▶ **Extracted data**:

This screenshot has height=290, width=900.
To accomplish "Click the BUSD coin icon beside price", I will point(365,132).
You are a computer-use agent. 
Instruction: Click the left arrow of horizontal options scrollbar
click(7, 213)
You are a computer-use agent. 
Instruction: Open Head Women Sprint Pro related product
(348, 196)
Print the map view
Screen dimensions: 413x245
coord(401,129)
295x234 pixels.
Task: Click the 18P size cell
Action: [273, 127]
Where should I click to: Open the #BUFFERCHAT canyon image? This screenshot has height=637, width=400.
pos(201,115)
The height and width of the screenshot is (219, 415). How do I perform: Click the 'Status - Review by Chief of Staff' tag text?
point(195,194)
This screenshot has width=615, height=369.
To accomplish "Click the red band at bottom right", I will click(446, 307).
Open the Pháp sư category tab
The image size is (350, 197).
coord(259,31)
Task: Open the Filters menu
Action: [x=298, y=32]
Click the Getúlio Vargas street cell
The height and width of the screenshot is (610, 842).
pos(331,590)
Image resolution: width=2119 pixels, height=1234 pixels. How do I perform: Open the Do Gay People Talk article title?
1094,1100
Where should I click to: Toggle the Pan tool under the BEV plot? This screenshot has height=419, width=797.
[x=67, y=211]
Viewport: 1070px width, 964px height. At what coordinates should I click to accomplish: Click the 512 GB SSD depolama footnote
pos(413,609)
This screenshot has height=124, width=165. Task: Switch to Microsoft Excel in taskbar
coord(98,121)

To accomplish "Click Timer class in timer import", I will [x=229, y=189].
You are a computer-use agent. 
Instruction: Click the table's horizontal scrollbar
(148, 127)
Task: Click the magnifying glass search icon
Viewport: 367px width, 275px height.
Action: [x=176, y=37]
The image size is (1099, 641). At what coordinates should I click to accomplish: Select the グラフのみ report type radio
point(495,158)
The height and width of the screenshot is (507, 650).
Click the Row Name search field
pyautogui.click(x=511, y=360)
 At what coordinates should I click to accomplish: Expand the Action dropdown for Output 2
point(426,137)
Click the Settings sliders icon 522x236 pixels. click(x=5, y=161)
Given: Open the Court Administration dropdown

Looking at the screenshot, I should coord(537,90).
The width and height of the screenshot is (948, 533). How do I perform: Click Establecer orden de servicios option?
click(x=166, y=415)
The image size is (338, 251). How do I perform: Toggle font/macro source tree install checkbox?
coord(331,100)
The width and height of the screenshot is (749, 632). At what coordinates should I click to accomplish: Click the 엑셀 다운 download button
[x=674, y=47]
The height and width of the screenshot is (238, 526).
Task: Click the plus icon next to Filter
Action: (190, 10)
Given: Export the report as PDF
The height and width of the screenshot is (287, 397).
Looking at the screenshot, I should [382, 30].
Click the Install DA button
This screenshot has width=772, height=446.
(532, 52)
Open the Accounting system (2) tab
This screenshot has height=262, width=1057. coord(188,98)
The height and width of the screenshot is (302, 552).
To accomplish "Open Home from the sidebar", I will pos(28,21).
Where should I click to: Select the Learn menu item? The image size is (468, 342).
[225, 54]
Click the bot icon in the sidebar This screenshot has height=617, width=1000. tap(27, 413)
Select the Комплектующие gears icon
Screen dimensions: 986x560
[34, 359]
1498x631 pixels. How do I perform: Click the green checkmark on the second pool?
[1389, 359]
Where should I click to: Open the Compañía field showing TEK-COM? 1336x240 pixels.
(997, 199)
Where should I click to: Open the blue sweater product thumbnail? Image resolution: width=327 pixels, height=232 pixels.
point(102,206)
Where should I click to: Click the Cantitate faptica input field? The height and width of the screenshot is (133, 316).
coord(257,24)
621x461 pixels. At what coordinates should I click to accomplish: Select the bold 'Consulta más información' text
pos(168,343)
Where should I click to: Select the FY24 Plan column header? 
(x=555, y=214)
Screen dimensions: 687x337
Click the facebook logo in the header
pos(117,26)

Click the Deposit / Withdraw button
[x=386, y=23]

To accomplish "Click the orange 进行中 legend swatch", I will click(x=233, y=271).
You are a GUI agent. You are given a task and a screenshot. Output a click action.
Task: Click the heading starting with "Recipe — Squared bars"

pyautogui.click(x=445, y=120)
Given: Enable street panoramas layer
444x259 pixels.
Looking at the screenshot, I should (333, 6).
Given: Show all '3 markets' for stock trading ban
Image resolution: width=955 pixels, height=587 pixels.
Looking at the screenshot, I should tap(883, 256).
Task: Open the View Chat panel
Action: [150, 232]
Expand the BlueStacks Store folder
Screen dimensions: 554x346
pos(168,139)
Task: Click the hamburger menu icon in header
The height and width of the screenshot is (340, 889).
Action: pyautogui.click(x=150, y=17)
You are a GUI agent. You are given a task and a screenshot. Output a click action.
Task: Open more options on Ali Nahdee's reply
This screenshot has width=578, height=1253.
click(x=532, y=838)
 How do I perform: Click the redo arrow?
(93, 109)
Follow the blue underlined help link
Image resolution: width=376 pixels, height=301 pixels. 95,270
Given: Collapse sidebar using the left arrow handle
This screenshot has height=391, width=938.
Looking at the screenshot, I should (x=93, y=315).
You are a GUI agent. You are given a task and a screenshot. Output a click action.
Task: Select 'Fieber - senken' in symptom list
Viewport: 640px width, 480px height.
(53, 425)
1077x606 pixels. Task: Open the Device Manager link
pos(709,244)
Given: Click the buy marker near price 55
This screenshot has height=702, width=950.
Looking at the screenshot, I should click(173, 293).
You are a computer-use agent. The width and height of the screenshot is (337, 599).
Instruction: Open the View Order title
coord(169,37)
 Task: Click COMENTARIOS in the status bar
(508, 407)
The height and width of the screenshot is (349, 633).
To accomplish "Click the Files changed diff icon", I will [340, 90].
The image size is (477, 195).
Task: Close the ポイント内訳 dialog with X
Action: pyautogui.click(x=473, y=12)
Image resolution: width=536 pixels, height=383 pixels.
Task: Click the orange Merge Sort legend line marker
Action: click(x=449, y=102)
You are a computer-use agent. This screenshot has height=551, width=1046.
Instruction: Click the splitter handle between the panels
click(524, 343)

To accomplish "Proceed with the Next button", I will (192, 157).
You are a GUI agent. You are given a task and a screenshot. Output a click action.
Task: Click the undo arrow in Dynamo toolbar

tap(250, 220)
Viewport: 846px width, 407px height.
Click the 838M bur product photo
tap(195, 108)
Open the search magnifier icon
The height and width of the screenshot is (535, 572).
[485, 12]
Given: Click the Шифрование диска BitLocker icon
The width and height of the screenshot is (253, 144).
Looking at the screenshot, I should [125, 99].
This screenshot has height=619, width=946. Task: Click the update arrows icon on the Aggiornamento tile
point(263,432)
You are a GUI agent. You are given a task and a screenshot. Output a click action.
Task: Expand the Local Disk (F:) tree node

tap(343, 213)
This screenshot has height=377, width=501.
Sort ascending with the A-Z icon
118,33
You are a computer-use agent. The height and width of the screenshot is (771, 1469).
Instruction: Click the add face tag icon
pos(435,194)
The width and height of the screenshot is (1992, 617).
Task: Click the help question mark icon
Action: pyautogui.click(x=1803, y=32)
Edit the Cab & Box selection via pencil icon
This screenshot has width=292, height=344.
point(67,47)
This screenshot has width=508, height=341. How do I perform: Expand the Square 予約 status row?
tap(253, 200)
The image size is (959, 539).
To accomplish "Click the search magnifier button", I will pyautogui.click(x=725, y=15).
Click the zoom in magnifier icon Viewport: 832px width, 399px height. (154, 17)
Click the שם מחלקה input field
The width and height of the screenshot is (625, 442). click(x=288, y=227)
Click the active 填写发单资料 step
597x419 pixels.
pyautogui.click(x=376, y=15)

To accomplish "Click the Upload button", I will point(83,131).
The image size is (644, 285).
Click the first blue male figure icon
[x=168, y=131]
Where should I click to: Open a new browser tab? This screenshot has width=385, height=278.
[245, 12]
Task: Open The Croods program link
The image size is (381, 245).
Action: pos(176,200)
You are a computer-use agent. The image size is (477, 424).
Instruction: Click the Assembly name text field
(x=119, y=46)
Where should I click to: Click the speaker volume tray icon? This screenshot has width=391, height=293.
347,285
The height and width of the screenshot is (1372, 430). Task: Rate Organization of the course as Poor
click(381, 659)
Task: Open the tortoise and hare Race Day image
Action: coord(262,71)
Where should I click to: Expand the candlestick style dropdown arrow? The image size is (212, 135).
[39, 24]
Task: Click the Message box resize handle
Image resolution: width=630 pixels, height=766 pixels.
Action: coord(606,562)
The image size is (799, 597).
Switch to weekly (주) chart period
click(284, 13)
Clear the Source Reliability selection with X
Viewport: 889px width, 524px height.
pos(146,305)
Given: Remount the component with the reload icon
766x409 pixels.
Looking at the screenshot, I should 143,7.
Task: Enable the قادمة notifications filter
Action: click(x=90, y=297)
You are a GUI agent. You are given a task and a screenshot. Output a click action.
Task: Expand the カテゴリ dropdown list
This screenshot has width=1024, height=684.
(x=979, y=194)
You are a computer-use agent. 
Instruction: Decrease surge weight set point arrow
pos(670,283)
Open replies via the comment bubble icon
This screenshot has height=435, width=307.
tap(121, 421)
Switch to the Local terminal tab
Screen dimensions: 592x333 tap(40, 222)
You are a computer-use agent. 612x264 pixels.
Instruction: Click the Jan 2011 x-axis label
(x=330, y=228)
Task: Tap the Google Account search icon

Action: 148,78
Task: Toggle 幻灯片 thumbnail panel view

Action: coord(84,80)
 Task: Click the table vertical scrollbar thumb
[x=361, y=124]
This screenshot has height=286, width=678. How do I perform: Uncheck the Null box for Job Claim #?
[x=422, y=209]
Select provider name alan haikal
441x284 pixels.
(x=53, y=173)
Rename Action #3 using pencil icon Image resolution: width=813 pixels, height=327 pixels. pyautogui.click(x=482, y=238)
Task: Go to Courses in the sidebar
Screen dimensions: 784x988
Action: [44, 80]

▶ **Description of the task**:
Across all of the records above, how many lines include the string "list"? Answer with one number only.

▶ **Task response**:
2